C’était l’un des films les plus attendus de la compétition. Sans doute pas par autant de spectateurs que Zodiac ou Ocean’s 13. Mais pour les admirateurs de l’intransigeant Bela Tarr, cinéaste hongrois, auteur entre autres des Harmonies Werckmeister et de Damnation, la projection de L’Homme de Londres constitue un événement d’autant plus considérable que le film a bien failli ne jamais voir le jour. Le suicide du vaillant producteur Humbert Balsan avait entraîné en effet la suspension de son tournage, qui ne reprit que quelques moins plus tard.

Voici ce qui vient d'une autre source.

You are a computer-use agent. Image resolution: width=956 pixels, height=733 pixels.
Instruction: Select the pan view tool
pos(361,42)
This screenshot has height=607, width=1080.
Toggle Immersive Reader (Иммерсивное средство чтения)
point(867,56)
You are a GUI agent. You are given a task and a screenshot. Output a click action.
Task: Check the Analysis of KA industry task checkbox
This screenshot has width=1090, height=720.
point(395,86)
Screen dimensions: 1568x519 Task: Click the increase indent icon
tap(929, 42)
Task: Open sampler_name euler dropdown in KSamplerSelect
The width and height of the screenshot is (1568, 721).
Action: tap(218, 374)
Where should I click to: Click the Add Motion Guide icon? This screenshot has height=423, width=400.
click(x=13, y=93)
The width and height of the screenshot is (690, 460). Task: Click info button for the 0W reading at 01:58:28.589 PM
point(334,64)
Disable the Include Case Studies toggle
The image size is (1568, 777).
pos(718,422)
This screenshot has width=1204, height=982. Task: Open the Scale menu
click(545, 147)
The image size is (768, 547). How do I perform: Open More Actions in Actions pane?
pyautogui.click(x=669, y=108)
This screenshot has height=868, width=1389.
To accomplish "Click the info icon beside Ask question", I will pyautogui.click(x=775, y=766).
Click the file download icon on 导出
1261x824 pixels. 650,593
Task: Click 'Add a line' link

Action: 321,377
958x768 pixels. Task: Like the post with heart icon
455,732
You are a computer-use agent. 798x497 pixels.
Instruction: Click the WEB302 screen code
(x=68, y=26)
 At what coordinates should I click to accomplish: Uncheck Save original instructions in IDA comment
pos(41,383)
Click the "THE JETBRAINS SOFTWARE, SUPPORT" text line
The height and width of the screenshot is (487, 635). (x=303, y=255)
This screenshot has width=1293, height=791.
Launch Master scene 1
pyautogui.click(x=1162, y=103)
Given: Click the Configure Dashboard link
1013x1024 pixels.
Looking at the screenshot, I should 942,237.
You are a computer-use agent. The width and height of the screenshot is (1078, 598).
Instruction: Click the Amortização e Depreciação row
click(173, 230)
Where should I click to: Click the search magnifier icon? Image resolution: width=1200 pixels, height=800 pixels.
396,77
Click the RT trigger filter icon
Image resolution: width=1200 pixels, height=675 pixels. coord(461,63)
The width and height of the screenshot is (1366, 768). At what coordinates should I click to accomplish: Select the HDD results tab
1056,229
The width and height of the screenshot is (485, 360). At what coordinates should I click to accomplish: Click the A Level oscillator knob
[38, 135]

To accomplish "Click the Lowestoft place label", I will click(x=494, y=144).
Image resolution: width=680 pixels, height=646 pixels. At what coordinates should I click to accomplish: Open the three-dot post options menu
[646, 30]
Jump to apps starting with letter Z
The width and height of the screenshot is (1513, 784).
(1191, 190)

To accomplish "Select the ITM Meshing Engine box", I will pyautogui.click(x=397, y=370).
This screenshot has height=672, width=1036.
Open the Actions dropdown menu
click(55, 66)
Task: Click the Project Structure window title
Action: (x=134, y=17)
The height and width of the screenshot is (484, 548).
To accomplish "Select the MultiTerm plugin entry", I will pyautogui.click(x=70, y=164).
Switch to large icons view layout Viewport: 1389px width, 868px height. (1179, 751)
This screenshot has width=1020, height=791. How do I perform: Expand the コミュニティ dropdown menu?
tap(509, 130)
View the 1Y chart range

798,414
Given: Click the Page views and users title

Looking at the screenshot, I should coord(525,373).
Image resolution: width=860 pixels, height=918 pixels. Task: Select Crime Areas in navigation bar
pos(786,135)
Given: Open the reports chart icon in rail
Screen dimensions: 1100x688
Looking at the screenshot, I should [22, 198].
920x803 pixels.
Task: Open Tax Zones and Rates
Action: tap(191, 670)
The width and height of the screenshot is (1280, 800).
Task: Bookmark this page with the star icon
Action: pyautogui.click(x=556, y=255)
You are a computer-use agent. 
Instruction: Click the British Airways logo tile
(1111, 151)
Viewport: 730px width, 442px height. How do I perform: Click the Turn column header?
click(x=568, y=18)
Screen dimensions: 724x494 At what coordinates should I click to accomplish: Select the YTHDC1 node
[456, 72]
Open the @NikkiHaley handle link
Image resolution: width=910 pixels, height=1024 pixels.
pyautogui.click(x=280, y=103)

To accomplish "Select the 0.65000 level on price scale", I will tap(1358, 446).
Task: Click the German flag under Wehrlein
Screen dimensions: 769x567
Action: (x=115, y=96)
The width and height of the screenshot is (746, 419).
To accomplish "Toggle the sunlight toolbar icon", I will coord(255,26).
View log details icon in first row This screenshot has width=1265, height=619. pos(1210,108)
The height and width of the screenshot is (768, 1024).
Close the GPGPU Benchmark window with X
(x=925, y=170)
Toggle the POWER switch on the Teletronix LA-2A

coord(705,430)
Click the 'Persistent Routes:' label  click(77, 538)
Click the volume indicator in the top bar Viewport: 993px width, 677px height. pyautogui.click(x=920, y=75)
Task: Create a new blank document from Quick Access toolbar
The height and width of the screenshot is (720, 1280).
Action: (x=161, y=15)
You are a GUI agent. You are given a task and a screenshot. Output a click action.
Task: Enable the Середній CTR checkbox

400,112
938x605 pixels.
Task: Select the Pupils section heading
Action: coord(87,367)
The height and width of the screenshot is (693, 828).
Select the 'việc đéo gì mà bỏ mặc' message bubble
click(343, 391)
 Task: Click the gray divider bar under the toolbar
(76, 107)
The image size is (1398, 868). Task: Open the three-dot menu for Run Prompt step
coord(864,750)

Adaptation d’un roman de Simenon (déjà porté à l'écran par Henri Decoin en 1943), L’Homme de Londres est surtout à 100% un film de Bela Tarr. On est saisi par la beauté du noir et blanc et des cadrages, mais surtout, comme l’a très bien dit le fils de Georges Simenon lors de la conférence de presse, par la capacité de Tarr à faire pénétrer le spectateur "à l’intérieur de la tête des personnages", des êtres accablés par leur conscience autant que par le monde extérieur. 2h20 de plans fixes, pour un propos d’une noirceur absolue, cela reste tout de même une épreuve pour le festivalier, surtout lorsqu’il en est à son troisième film de la journée. Mais lorsqu’on entend les sifflets à la fin de la projection, on se dit que la Croisette a beau rester l’endroit idéal pour projeter un tel film (en perpétuant la nécessaire illusion que les films naissent libres et égaux en droit, le Festival de Cannes remplit parfaitement son rôle), c’est peut-être aussi, du point de vue spectateur le pire endroit pour le voir et en apprécier tous les atours.